- Location: South Australia
- Nearest city: Haslam
- Coordinates: 32°29′47.39″S 134°12′48.96″E﻿ / ﻿32.4964972°S 134.2136000°E
- Area: 54 ha (130 acres)
- Established: 24 April 1969
- Governing body: Department for Environment and Water

= Caratoola Recreation Park =

Protected area in South Australia

Caratoola Recreation Park (formerly the Caratoola National Parks Reserve) is a protected area in the Australian state of South Australia located in the locality of Haslam about 0.5 km north of the town of Haslam and about 35 km north of the town of Streaky Bay.

The recreation park consists of land in section 53 of the cadastral unit of the Hundred of Haslam. It is bounded by the Haslam Highway to the east and by Watkinson Road to the south.

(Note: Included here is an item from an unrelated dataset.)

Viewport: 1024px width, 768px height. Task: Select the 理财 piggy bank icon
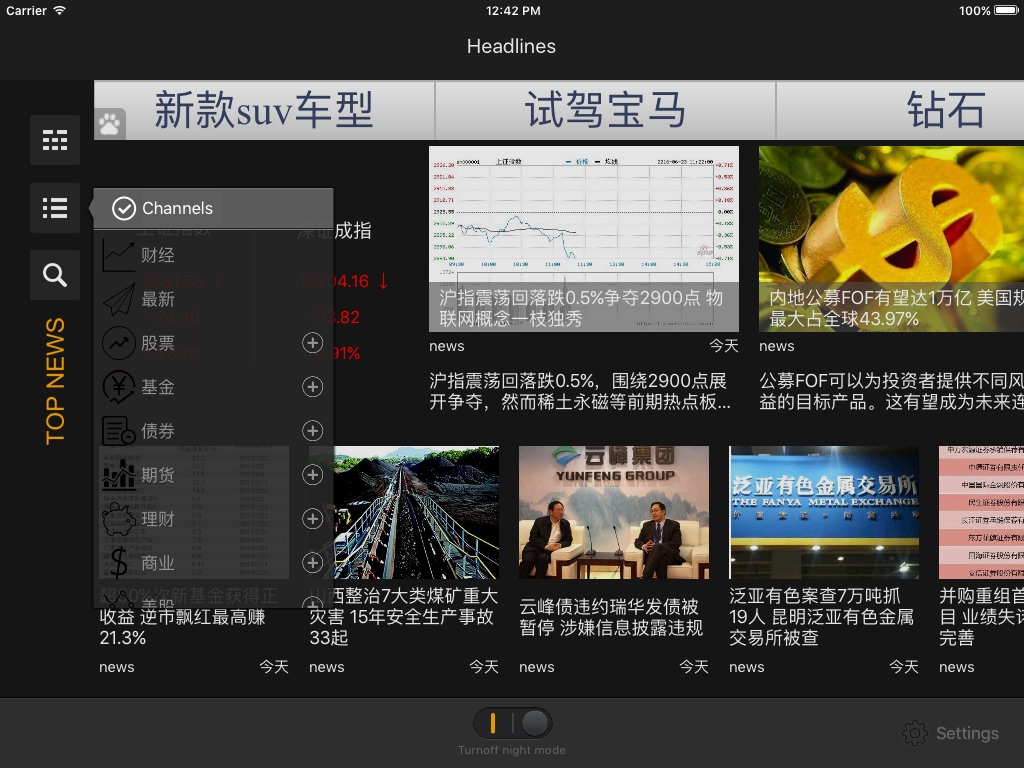[x=119, y=519]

In 1980, it was described as "Mallee tea tree associations on coast".

The land under protection was first proclaimed as the Caratoola National Parks Reserve under the National Parks Act 1966 on 24 April 1969. On 27 April 1972, the national parks reserve was re-proclaimed under the National Parks and Wildlife Act 1972 as the Caratoola Recreation Park.

In 1980, it was nominated for inclusion on the interim list of the now-defunct Register of the National Estate, but was withdrawn by the nominator because of its "small size", "drastically altered natural vegetation" and the "reserve used primarily for community recreation with little or no conservation significance".

In 2012, it was one of several recreation parks listed for re-classification as a conservation park.

It is classified as an IUCN Category III protected area.